▸ Your instructions: Copy out every one of the records below word for word, with nothing changed.

▸ Available data:
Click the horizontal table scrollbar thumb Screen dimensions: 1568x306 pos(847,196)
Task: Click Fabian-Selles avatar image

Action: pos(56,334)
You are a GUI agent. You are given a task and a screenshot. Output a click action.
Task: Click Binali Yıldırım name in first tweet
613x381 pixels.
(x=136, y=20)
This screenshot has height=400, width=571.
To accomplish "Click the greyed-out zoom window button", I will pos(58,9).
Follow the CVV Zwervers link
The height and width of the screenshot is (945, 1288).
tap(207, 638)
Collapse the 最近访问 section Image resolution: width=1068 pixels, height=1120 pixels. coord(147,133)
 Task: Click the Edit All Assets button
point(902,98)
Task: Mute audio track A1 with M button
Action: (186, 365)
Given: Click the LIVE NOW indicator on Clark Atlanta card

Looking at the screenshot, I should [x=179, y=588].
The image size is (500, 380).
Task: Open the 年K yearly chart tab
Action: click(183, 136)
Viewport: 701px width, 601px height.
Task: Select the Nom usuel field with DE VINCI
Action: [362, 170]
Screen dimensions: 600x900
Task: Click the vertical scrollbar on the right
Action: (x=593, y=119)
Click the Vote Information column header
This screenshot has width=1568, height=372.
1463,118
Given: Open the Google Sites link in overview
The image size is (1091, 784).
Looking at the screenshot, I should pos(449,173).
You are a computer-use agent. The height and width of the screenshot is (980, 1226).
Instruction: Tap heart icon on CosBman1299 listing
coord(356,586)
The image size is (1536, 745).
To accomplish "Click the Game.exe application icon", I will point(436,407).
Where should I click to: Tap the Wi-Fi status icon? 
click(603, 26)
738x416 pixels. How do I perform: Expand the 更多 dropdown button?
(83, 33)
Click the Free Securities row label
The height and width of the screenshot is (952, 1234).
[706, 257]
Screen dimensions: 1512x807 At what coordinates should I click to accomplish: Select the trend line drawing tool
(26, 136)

▸ Output:
Click the horizontal table scrollbar thumb Screen dimensions: 1568x306 pos(847,196)
Task: Click Fabian-Selles avatar image

Action: pos(56,334)
You are a GUI agent. You are given a task and a screenshot. Output a click action.
Task: Click Binali Yıldırım name in first tweet
613x381 pixels.
(x=136, y=20)
This screenshot has height=400, width=571.
To accomplish "Click the greyed-out zoom window button", I will pos(58,9).
Follow the CVV Zwervers link
The height and width of the screenshot is (945, 1288).
tap(207, 638)
Collapse the 最近访问 section Image resolution: width=1068 pixels, height=1120 pixels. coord(147,133)
 Task: Click the Edit All Assets button
point(902,98)
Task: Mute audio track A1 with M button
Action: (186, 365)
Given: Click the LIVE NOW indicator on Clark Atlanta card

Looking at the screenshot, I should [x=179, y=588].
The image size is (500, 380).
Task: Open the 年K yearly chart tab
Action: click(183, 136)
Viewport: 701px width, 601px height.
Task: Select the Nom usuel field with DE VINCI
Action: [362, 170]
Screen dimensions: 600x900
Task: Click the vertical scrollbar on the right
Action: (x=593, y=119)
Click the Vote Information column header
This screenshot has width=1568, height=372.
1463,118
Given: Open the Google Sites link in overview
The image size is (1091, 784).
Looking at the screenshot, I should pos(449,173).
You are a computer-use agent. The height and width of the screenshot is (980, 1226).
Instruction: Tap heart icon on CosBman1299 listing
coord(356,586)
The image size is (1536, 745).
To accomplish "Click the Game.exe application icon", I will point(436,407).
Where should I click to: Tap the Wi-Fi status icon? 
click(603, 26)
738x416 pixels. How do I perform: Expand the 更多 dropdown button?
(83, 33)
Click the Free Securities row label
The height and width of the screenshot is (952, 1234).
[706, 257]
Screen dimensions: 1512x807 At what coordinates should I click to accomplish: Select the trend line drawing tool
(26, 136)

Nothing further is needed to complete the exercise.